Nel 1978, un proctologo di Monaco di Baviera di nome Dr. Friedrich Hartman ricevette un paziente che avrebbe cambiato la sua visione della storia clinica. L’uomo aveva 68 anni. Si era presentato per un consulto per un dolore cronico, un dolore che si portava dietro da oltre 35 anni. Un dolore che rendeva ogni visita al bagno un calvario, un dolore di cui non aveva mai parlato con nessuno.
“Mi fa male quando evacuo”, disse semplicemente. “Mi fa male dal 1943”. Il dottor Hartman procedette con l’esame. Ciò che scoprì lo lasciò senza parole. L’interno del corpo di quest’uomo portava tracce di vecchi traumi, cicatrici, deformazioni, danni che non erano affatto naturali, danni che potevano essere stati causati solo da violenza deliberata, ripetuta e metodica.

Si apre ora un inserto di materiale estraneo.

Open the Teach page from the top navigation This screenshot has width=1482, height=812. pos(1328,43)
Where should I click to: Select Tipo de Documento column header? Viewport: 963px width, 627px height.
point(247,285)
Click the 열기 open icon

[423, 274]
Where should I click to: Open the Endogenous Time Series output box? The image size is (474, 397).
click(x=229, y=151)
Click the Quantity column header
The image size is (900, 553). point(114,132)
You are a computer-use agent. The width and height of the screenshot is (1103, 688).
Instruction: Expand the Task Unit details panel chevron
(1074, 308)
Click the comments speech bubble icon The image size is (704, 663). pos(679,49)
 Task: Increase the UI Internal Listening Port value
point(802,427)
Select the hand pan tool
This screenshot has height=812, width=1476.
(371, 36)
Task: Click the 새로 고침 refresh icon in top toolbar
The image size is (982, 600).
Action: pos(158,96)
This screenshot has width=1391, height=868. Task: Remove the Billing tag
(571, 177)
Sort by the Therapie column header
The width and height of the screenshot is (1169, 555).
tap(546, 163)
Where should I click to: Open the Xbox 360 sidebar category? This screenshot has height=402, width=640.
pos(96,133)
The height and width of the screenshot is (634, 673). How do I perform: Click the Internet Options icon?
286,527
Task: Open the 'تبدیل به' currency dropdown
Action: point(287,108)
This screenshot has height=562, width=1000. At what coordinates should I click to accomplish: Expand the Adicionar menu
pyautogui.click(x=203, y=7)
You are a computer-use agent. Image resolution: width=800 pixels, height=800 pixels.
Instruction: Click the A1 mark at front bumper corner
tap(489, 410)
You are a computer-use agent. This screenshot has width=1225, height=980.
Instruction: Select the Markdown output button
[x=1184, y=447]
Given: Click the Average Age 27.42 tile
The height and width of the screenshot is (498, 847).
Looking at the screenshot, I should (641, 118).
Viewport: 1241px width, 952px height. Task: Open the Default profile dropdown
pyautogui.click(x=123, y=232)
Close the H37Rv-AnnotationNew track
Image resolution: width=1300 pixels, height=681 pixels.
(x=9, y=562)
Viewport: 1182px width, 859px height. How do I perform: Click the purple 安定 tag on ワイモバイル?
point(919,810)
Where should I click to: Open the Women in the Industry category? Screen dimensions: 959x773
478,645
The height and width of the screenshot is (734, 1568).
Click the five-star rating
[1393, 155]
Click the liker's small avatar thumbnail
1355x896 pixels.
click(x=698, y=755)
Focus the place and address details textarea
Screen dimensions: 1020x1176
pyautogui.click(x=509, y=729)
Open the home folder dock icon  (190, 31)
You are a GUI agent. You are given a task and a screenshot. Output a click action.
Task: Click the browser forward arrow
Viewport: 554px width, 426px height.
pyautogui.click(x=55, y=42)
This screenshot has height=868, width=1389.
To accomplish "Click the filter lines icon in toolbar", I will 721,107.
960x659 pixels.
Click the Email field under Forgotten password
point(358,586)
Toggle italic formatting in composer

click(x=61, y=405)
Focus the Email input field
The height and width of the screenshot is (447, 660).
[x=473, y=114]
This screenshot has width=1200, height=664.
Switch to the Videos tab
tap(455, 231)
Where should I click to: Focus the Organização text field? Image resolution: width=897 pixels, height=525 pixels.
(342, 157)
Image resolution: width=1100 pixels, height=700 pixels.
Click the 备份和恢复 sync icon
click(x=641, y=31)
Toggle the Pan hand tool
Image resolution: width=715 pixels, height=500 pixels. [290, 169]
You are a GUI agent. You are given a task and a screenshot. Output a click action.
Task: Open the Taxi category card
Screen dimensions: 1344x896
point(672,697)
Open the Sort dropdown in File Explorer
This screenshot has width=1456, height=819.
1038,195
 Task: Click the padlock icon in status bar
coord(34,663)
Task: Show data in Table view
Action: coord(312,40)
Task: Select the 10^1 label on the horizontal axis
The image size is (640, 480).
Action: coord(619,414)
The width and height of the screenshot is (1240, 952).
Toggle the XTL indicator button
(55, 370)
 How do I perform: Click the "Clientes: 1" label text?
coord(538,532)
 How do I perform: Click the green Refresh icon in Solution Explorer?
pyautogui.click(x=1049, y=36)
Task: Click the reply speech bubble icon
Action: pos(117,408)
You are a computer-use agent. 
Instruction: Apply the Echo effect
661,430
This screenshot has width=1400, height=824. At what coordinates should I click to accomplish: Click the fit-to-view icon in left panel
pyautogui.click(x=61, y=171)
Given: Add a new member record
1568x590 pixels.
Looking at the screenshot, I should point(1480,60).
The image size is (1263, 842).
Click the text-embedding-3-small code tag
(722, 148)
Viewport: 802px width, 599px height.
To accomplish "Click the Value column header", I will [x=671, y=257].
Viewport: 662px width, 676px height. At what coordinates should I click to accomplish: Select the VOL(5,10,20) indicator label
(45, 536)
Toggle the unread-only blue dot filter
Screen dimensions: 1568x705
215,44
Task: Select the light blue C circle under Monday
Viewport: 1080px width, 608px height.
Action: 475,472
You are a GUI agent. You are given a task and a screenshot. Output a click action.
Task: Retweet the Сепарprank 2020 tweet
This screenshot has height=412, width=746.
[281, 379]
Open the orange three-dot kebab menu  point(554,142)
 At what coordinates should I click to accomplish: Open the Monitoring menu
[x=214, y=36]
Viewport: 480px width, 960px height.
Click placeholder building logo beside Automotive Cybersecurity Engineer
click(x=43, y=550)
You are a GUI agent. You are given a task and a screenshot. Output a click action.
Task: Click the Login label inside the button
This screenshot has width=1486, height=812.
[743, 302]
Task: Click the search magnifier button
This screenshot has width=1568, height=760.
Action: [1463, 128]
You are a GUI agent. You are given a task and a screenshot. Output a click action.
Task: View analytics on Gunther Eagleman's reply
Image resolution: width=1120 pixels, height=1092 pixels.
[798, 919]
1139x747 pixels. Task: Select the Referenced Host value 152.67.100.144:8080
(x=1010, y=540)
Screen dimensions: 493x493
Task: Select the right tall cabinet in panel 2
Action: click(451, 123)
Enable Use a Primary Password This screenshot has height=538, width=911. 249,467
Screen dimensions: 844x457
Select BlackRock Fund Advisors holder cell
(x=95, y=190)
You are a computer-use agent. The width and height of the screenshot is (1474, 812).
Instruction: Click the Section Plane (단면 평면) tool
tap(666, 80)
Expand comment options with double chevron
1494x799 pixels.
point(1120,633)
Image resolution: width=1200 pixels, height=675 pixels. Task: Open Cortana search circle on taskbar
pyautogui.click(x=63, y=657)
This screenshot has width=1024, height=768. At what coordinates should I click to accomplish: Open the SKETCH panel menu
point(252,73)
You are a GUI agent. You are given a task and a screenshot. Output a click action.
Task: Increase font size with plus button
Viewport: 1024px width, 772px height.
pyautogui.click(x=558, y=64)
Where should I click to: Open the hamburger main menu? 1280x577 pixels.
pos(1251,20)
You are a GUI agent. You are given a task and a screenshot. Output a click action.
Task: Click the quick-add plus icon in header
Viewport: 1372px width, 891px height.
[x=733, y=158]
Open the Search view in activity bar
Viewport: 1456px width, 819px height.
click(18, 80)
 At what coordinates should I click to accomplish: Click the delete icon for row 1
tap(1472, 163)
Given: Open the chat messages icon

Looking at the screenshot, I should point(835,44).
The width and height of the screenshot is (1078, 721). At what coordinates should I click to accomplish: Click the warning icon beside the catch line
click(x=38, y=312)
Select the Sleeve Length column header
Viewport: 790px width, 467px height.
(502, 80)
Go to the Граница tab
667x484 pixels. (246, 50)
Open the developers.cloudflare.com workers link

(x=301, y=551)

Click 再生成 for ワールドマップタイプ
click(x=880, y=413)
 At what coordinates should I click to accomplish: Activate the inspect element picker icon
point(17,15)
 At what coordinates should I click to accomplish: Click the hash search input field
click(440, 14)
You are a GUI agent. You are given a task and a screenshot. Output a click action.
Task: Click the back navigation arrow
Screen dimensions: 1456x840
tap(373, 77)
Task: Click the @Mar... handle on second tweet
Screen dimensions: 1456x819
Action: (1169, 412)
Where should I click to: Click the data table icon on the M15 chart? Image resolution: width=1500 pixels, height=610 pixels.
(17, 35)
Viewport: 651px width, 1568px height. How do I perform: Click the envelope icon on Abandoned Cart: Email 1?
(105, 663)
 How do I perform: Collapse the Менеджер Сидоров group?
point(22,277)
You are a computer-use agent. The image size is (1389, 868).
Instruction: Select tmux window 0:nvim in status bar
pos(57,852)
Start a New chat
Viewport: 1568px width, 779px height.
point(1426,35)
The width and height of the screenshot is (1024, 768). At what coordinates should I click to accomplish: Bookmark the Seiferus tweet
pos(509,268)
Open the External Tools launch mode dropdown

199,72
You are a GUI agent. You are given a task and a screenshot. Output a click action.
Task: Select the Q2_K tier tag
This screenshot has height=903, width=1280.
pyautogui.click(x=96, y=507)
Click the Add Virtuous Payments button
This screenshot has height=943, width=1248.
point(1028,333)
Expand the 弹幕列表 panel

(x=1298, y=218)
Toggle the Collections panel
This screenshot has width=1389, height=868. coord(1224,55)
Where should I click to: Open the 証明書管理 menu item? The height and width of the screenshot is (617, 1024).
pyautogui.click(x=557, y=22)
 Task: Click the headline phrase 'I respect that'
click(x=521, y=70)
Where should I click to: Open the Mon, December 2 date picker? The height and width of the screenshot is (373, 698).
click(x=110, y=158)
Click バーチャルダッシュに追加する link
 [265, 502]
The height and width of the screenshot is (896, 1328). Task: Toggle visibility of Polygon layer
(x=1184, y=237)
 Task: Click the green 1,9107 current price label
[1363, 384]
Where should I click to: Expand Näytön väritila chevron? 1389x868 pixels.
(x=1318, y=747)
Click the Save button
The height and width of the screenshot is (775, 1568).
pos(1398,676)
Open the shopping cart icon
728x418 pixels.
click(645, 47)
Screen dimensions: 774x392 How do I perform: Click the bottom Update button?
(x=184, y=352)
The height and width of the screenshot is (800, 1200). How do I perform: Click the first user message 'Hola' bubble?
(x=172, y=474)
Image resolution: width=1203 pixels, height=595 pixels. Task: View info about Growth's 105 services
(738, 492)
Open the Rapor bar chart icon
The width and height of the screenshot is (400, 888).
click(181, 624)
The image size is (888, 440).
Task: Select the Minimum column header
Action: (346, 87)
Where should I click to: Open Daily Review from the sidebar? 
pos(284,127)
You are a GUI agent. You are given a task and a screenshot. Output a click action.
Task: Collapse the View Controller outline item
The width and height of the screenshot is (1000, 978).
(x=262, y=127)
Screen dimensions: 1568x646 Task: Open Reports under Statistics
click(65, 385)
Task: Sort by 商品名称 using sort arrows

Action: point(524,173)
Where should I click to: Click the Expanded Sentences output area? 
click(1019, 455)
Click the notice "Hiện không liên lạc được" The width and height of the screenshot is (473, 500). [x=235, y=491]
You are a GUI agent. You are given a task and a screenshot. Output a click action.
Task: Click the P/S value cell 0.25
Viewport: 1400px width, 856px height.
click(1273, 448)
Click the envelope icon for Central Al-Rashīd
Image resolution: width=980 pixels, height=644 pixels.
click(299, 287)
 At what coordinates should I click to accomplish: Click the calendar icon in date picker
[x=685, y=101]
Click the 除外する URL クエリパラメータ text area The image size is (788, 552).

“Cosa ti è successo?” chiese il medico. Il paziente rimase in silenzio per un lungo istante. Poi, per la prima volta in trent’anni, iniziò a parlare. Ciò che raccontò quel giorno e nelle visite successive rivelò una delle forme di tortura più orribili e meno documentate inflitte ai prigionieri omosessuali nei campi nazisti.
Una tortura progettata non per uccidere, ma per segnare, per lasciare una traccia indelebile nel corpo della vittima, affinché anche decenni dopo, ogni giorno della sua vita gli ricordasse ciò che gli era stato fatto. Il dottor Hartman, scosso da questa testimonianza, iniziò a cercare altri casi simili.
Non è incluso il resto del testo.